Collection entries:
....................
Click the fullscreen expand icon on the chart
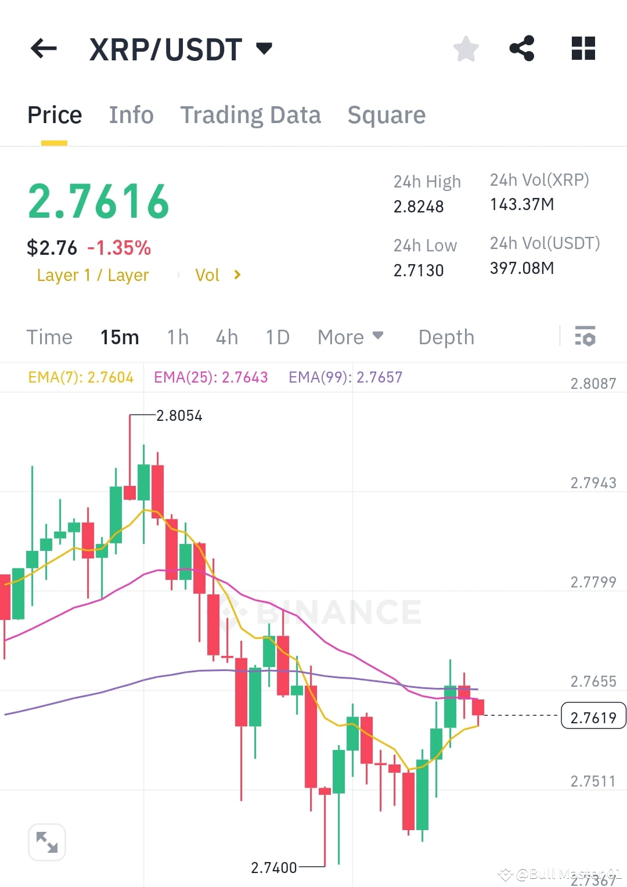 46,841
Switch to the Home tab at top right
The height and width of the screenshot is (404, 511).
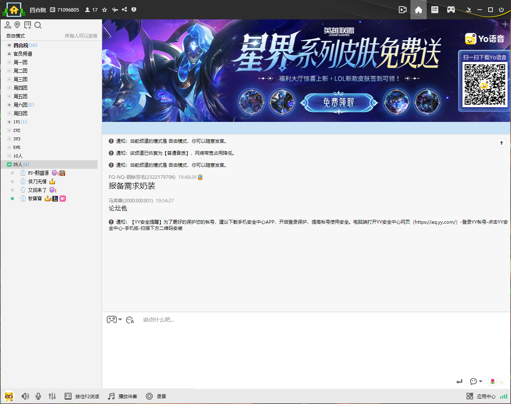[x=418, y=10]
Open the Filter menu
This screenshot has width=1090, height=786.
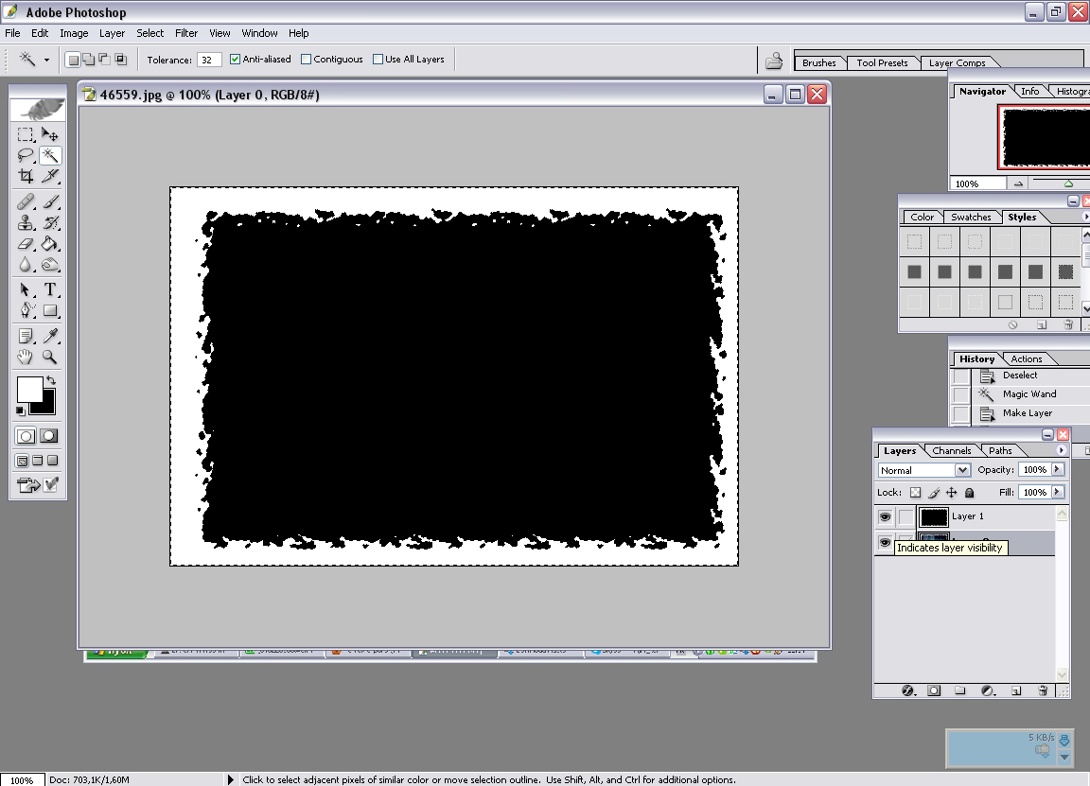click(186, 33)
....................
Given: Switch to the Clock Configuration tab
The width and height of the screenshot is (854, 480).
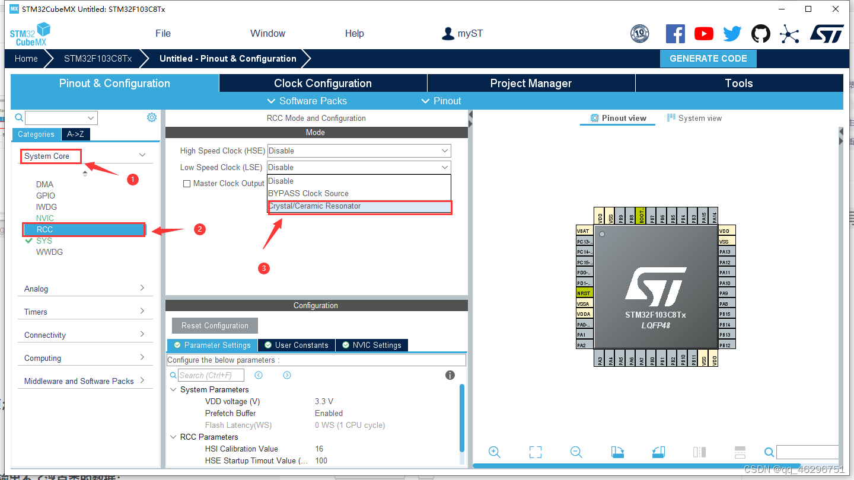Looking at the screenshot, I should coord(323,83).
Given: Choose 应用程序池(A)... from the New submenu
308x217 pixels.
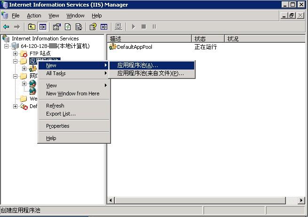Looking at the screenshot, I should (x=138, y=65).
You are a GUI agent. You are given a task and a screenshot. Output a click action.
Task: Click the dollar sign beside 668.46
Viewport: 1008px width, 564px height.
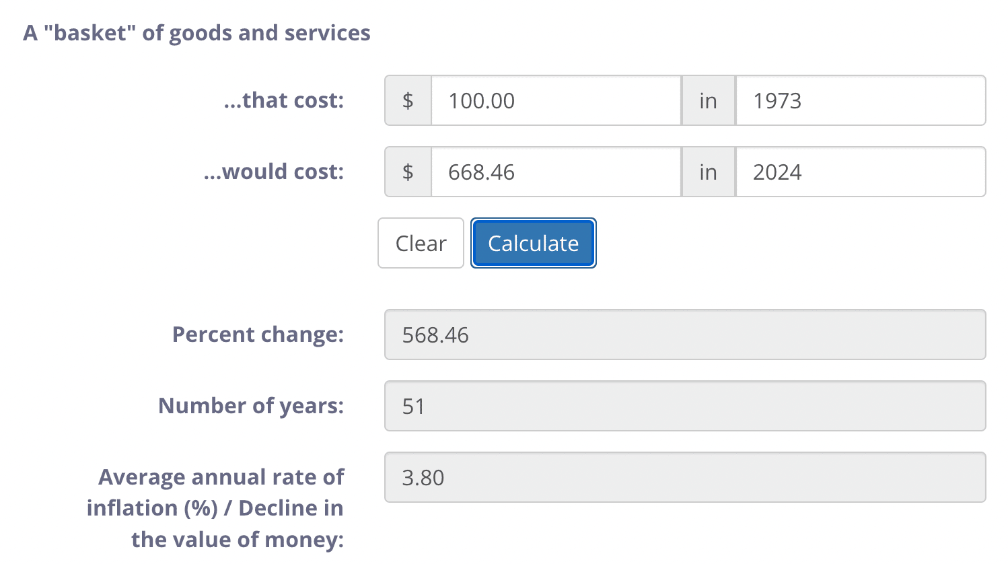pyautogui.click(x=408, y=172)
....................
> _Exercise prompt_
Search the data above for the word "Switch" and show every line that has it.

> _Your solution_
Switch to the Home tab at top right
Given: Switch to the Clock Configuration tab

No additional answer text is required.